=== Instrucciones ===
Responde estas preguntas sobre la homilía de la fiesta de la Mare de Déu del Lledó:
(a) ¿En qué lugar y en qué fecha se pronunció?
(b) ¿Qué domingo del calendario litúrgico era ese día?
(c) ¿En qué domingo de mayo se celebra cada año esta Eucaristía?

=== Texto para leer ===
Homilía en la Fiesta de la Mare de Déu del Lledó
Basílica-Santuario de Lledó, 1 de mayo de 2022
III Domingo de Pascua
(Hechos 5, 27b.-32.40b-41; Magnificat; Ap 5,11-14; Jn 21,1-19)
Saludo
1. Es una verdadera alegría celebrar cada año esta Eucaristía el primer domingo de mayo para cantar y honrar a nuestra Reina y Señora, la Mare de Déu del Lledó. En este tiempo pascua, nuestra alegría se hace como más intensa al sentir de modo especial la presencia del Señor resucitado en medio nosotros: es Él mismo quien nos convoca e invita a celebrar su misterio pascual, esta Eucaristía, en honor a su Madre y nuestra Madre.

=== Extracto del listado ===
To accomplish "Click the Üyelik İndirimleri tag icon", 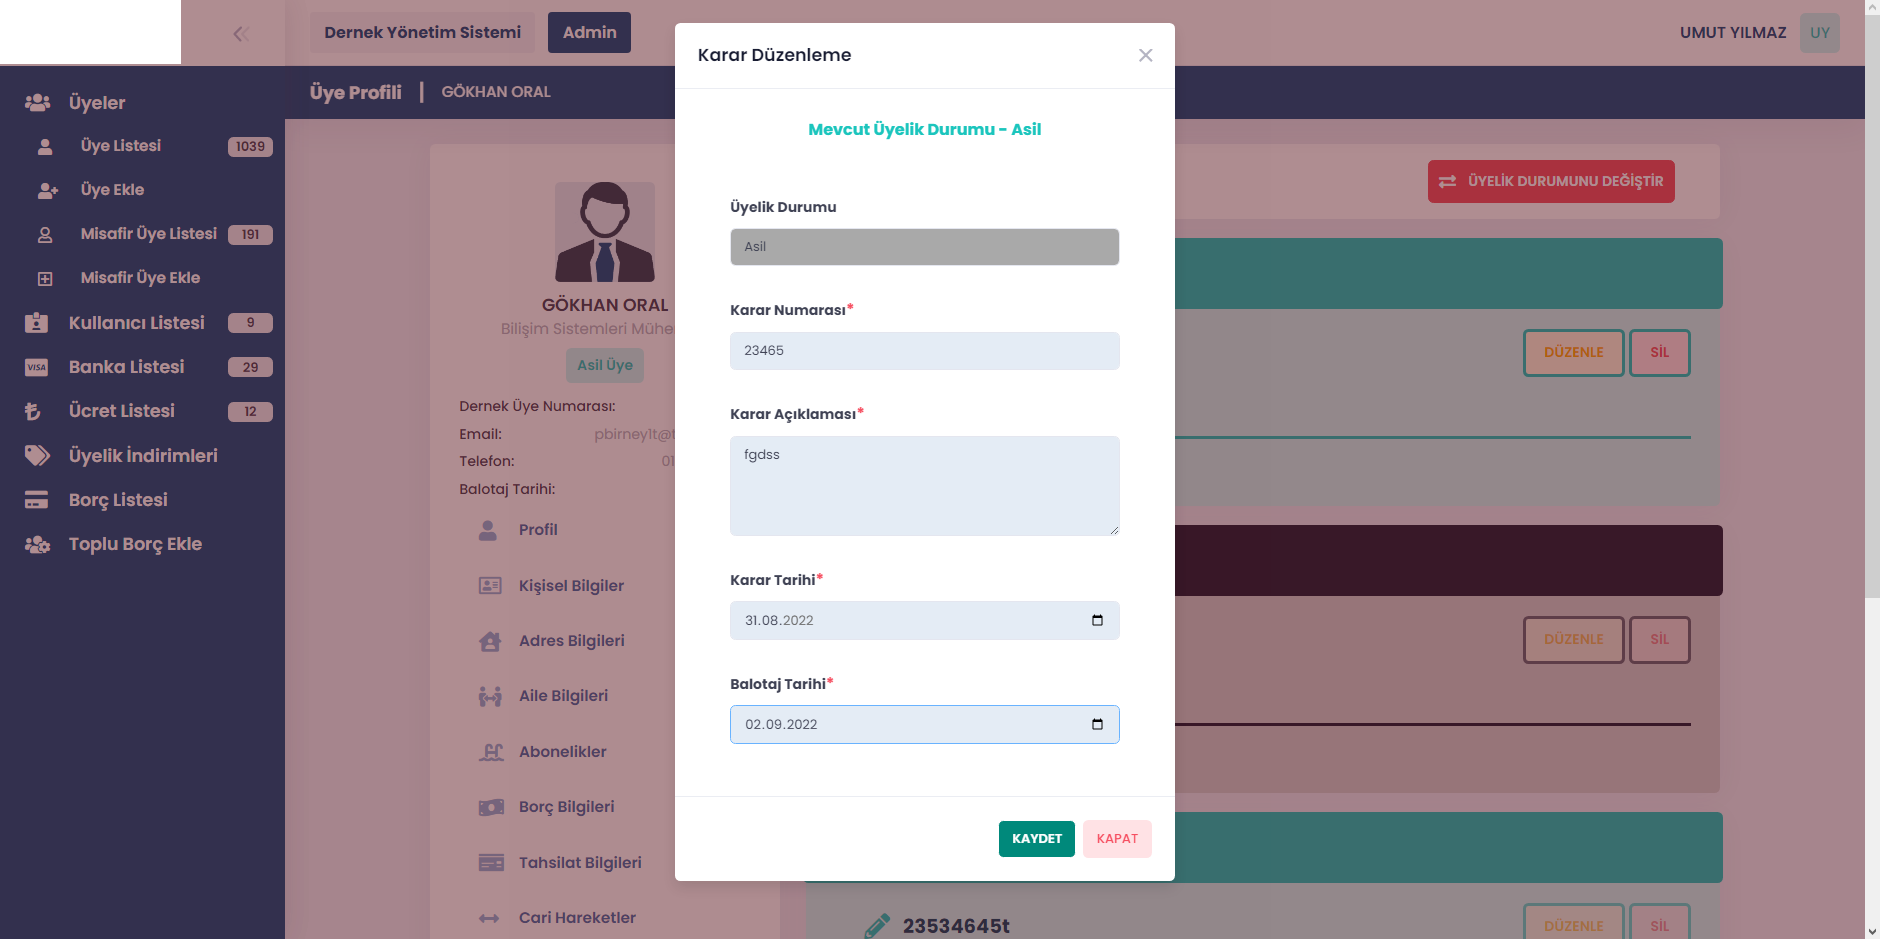I will coord(37,456).
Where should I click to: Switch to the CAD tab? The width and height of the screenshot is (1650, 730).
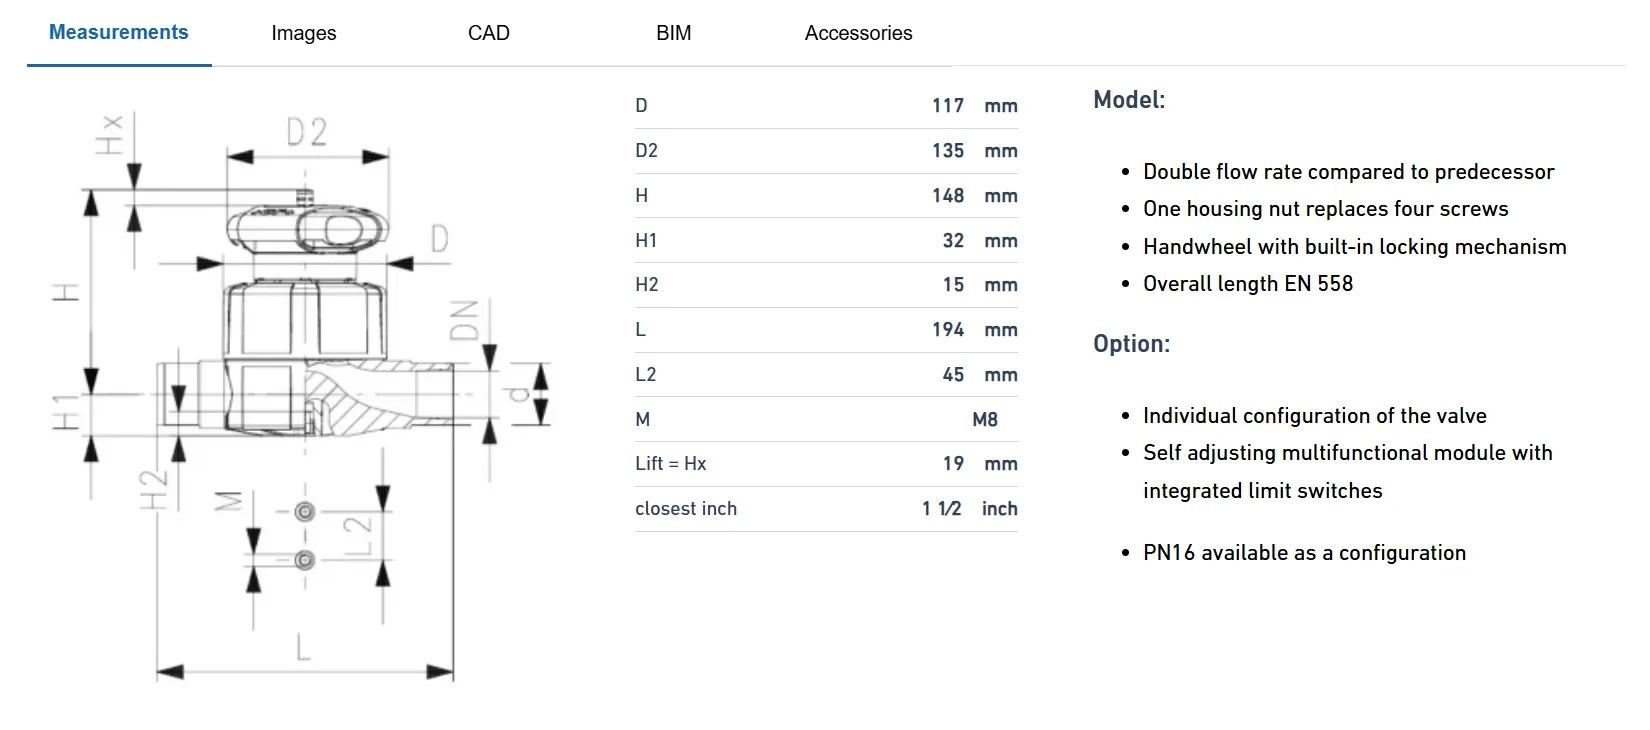(x=489, y=33)
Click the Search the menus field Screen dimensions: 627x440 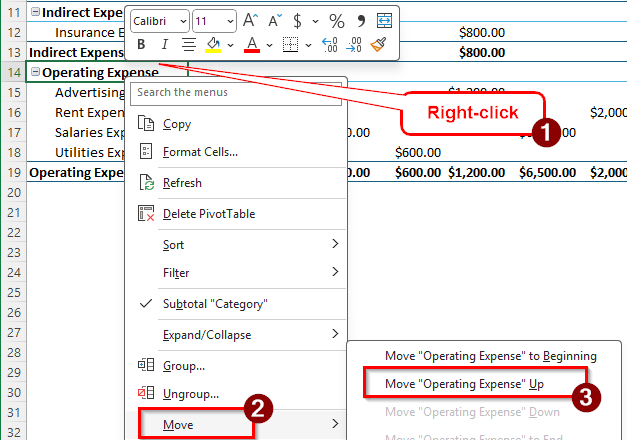(236, 93)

=== Respuesta del ejercicio ===
(a) En la Basílica-Santuario de Lledó, el 1 de mayo de 2022.
(b) El III Domingo de Pascua.
(c) El primer domingo de mayo.